Regression coefficients for solid fat content prediction from SFC0 (the fraction of anhydrous milk fat that is solid when the sample is held at 0 °C) to SFC35 (the fraction of anhydrous milk fat that is solid when the sample is held at 35 °C) as calculated from data collected at 20 °C, preprocessed with baselining and area normalisation, and using partial least squares one with modified jack-knifing.
Fig. 4 Regression coefficients for solid fat content prediction from SFC0 (the fraction of anhydrous milk fat that is solid when the sample is held at 0 °C) to SFC35 (the fraction of anhydrous milk fat that is solid when the sample is held at 35 °C) as calculated from data collected at 20 °C, preprocessed with baselining and area normalisation, and using partial least squares one with modified jack-knifing.

The RPDs of the aforementioned calibration treatments exceeded two and as such were reliable prediction models (Table 4).30 The NIR spectroscopic study of Meagher et al.2 was based on samples from the same population as the samples utilized in the present study. At lower SFC levels the NIR study out-performed the Raman results presented here, at high SFC levels the opposite was true (RPDs of the NIR study: SFC0 4.43, SFC5 6.19, SFC10 5.28, SFC15 5.37, SFC20 4.79, SFC25 4.57, SFC30 3.52 and SFC35 1.08).

The aforementioned calibrations based on TDC20, while not offering the smallest RMSECV values for this data set, were perhaps more stable as evidenced by the more comparable RMSEC and RMSECV values and the presence of all three methods of analyses in combination with BL-SNV or BL-AN in the top 20 rankings. These calibrations required fewer factors and the regression coefficients were easily interpreted in terms of bands associated with the liquid and solid states. Further investigations with a more extensive data set should be carried out at 20 °C.

Triacylglycerol class quantification

As with the SFC quantification models all calibration parameters (the identity of the TG group, the method of analysis, the TDC and preprocessing type) made significant contributions to the analyzed parameter square root of RMSECV. The interaction between TDC and method of preprocessing was also significant.

> _MATERIAL_:
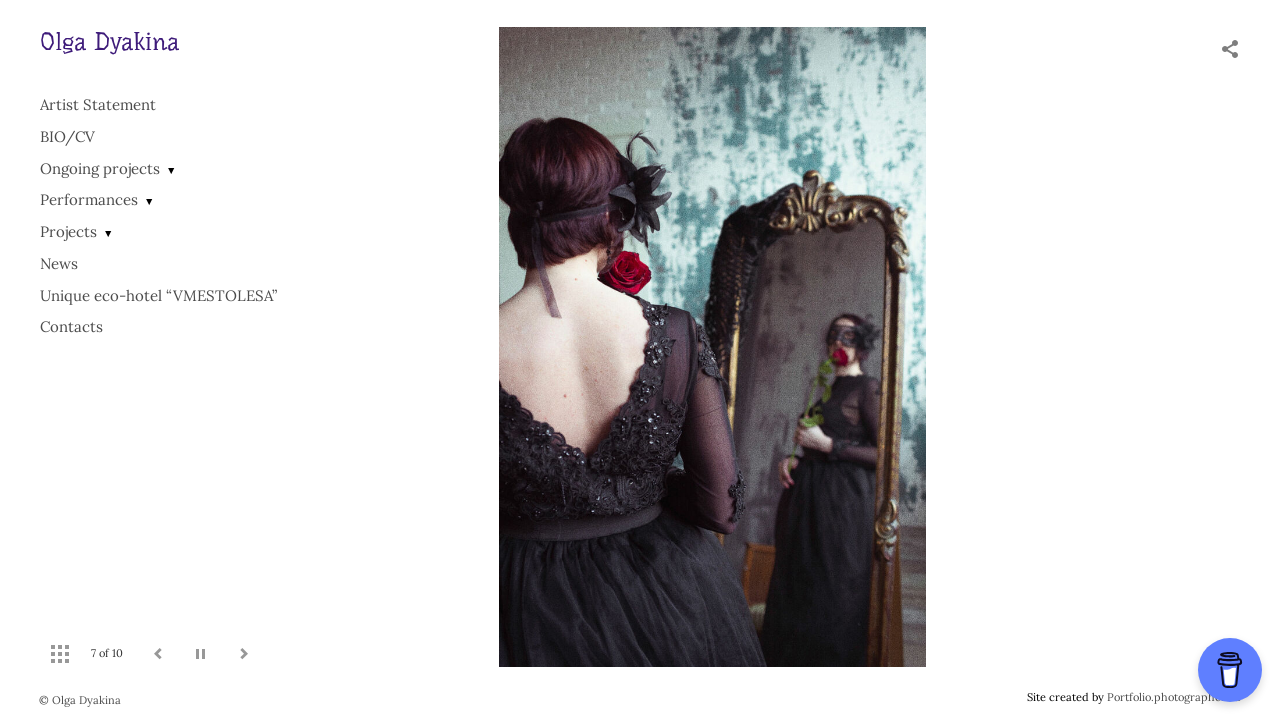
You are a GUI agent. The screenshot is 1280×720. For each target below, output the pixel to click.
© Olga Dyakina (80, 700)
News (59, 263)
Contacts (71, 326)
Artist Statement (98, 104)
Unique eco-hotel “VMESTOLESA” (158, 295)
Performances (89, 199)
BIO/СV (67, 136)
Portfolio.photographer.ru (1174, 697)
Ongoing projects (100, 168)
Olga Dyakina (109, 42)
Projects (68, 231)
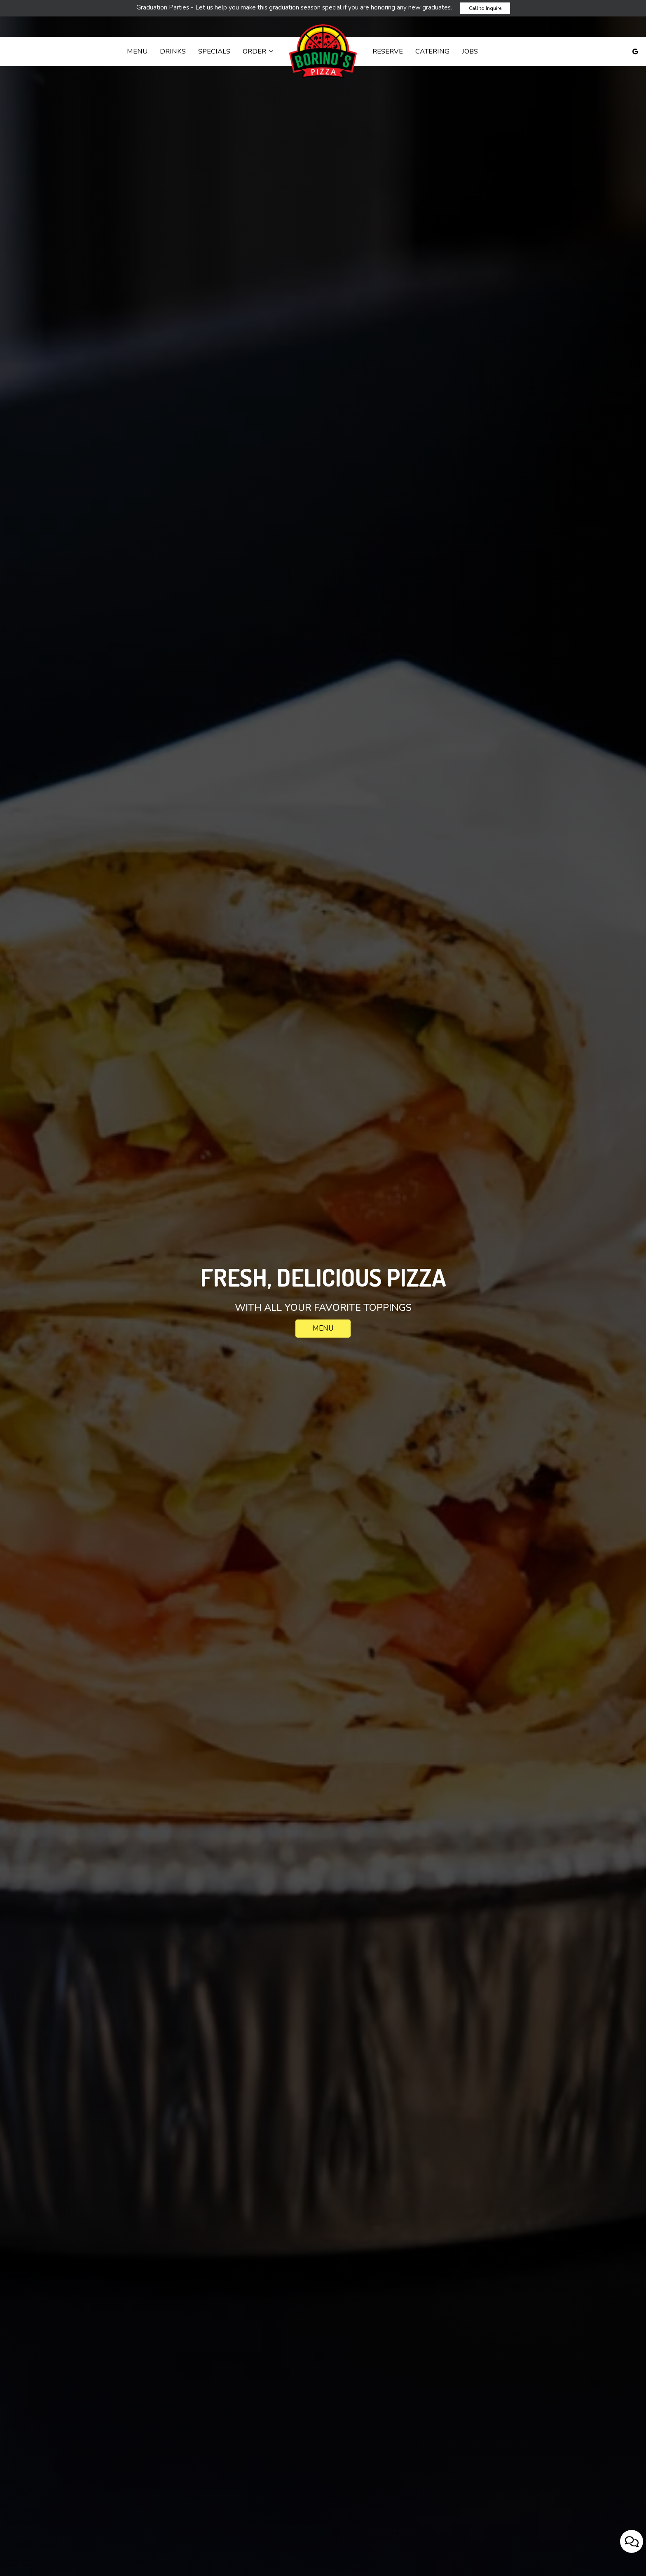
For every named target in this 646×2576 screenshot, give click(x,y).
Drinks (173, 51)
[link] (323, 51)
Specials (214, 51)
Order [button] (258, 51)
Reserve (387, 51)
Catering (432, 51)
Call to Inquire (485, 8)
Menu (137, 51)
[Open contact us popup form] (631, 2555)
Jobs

> _WHAT IS NEEDED_: Extend the milk fat text by writing what comes next, starting right after its last sentence.

> _RESULT FOR THIS EXERCISE_:
The PLS1-JK procedure was the optimum method of analysis (Fig. 5), in agreement with the observations of the SFC predictive models. In contrast to the SFC predictive model results TDC20 was not an optimum parameter while TDC30 was when quantifying TG class concentration. The TDC-preprocessing interaction plot of TG class concentration calibration was more complex than that of the SFC predictive models. Similar methods of preprocessing did not follow the same trends to the degree observed in the SFC example. Overall, all preprocessing methods lead to smaller RMSECVs with increasing TDC.


Main effects and interactions plot for TG class concentration calibrations. TDC0—black, TDC10—red, TDC20—green, TDC30—blue, TDC40—cyan, TDC50—magenta. Standard normal variate—black, 1stD—red, 2ndD—green, area normalisation—blue, baselining—cyan, baselining and standard normal variate—magenta, baselining and area normalisation—purple.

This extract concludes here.